Os estados e as suas forças militares perceberam a importância do controlo das redes de telecomunicações para a vigilância, para propaganda ou para dificultar o acesso dos seus oponentes a essas redes.

“Esta forma de conflito híbrido – lançado por estados sem insígnia estatal, em serviços desenvolvidos por privados e usados publicamente – mostram um genuíno desafio aos que vigiam a rede e às empresas privadas cujas plataformas são alvo”, escreve Jonathan Zittrain em “Netwar: The unwelcome militarization of the Internet has arrived“.

Esta situação revela novos desafios, desde que, em 1995, John Arquilla e David Ronfeldt os anteciparam no estudo “Cyberwar and Netwar: New Modes, Old Concepts, of Conflict“. Por exemplo, a forma como se subvertem os media sociais para objectivos de propaganda.

Perante um passado em que as tecnologias poderiam conhecer alguém de forma detalhada num “estado de vigilância”, caminhou-se para um modelo em que “as nossas tecnologias de informação possibilitam algumas liberdades e diminuem outras”.

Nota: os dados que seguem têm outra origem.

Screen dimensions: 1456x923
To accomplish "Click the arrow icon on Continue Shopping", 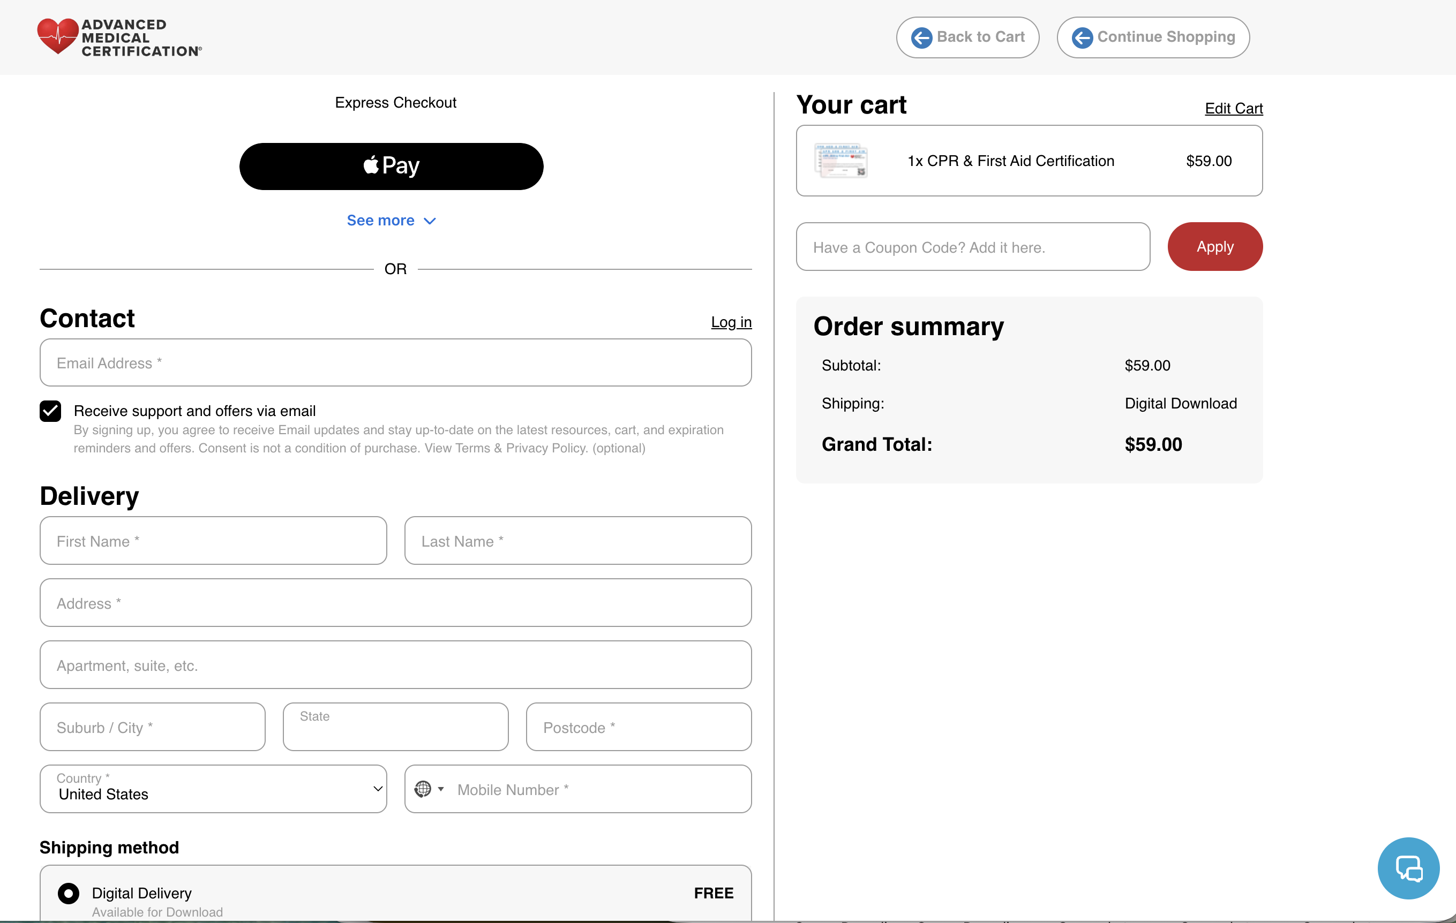I will (x=1082, y=37).
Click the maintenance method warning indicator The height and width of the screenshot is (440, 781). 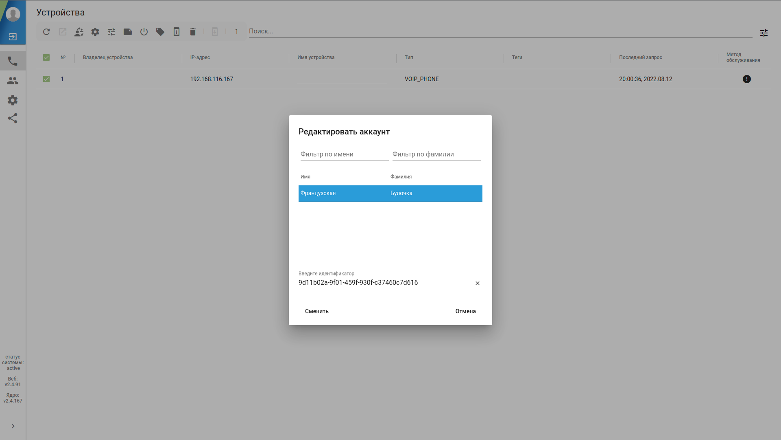[746, 79]
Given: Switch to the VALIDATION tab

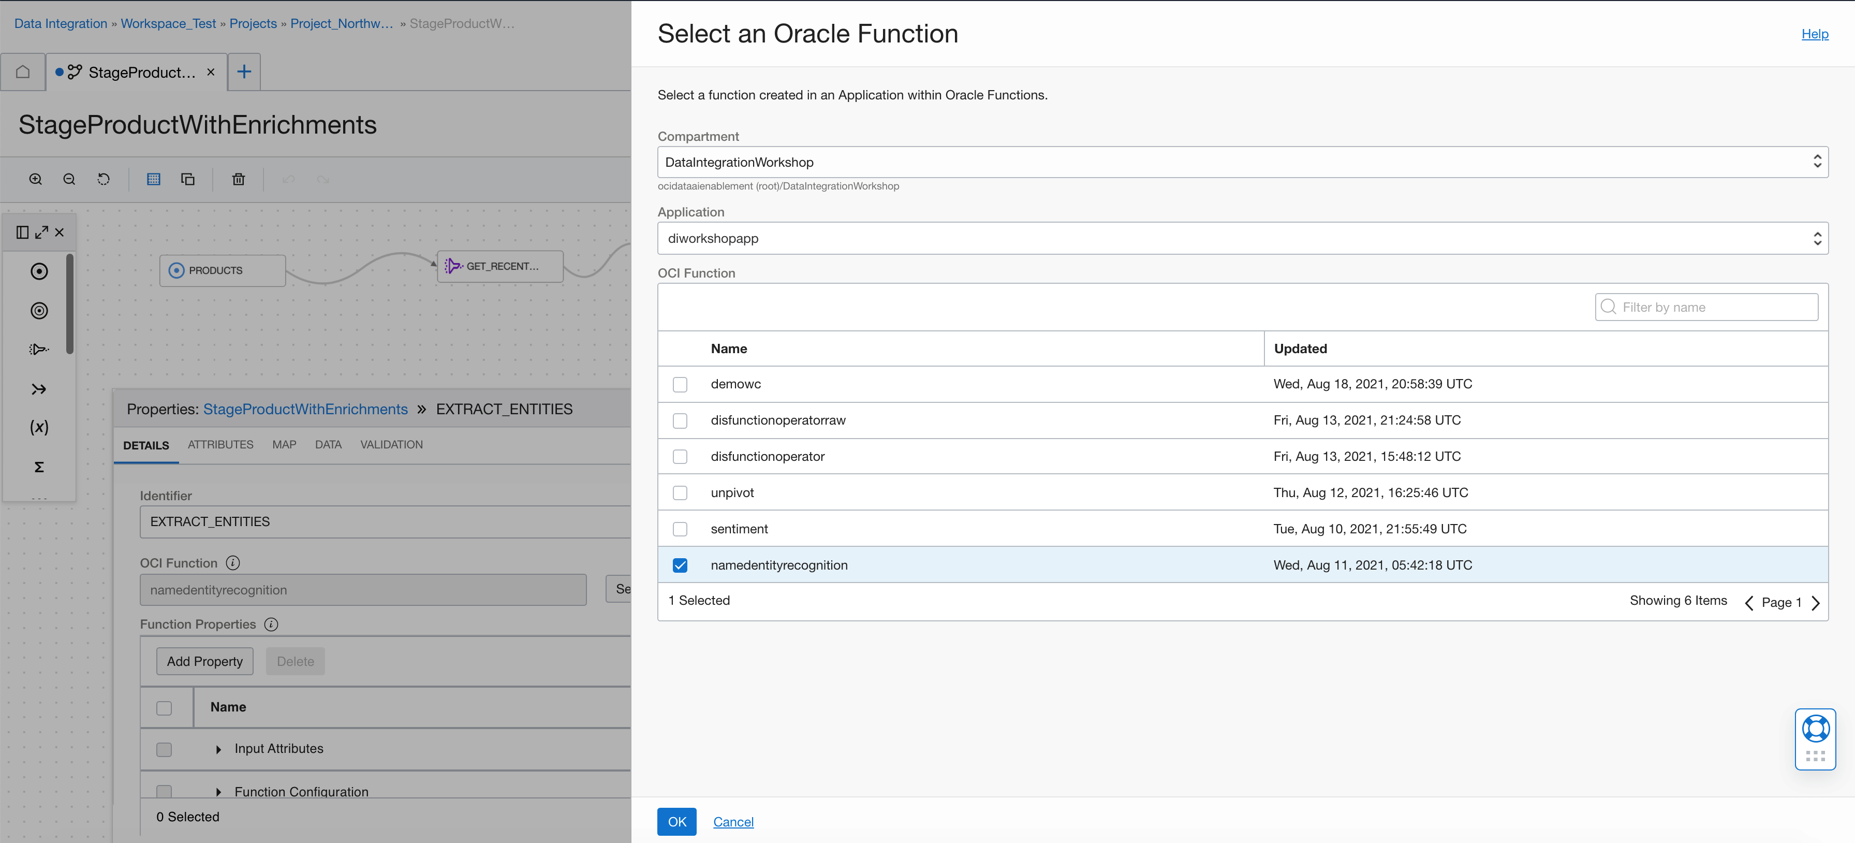Looking at the screenshot, I should 391,445.
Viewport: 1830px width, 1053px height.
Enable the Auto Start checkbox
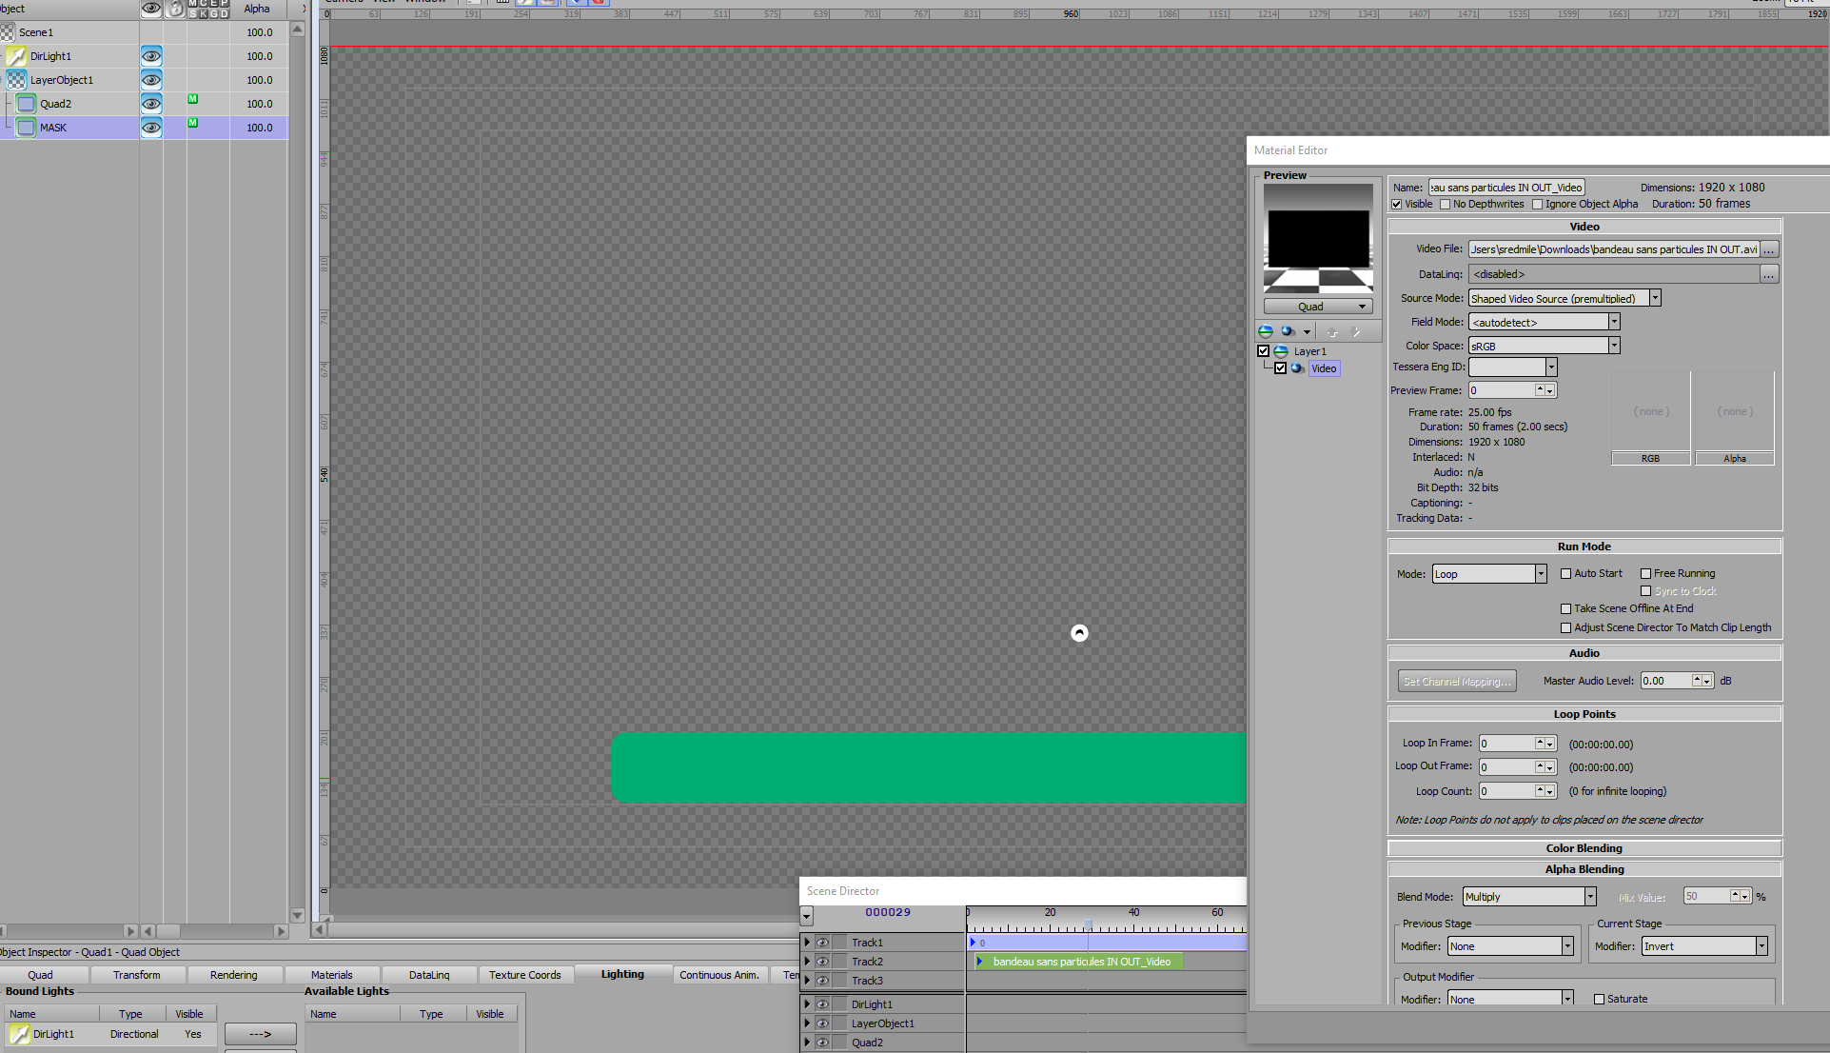coord(1565,573)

E para a ciberdefesa, adoptada em 2008 pelos EUA e pela NATO em 2016, como “domínio de operações“. A organização atlântica considerou que os países aliados podem “requerer uma defesa colectiva em resposta a um ciberataque significativo, o equivalente a um ataque armado através do ciberespaço”.

“Um espaço digital que parecia por tanto tempo ser novo e diferente – concerteza, com novos problemas bem como novas possibilidades – continua em perigo de ser distorcido pelo poder duro de estados que agora apreciam em pleno o poder que ele contém”.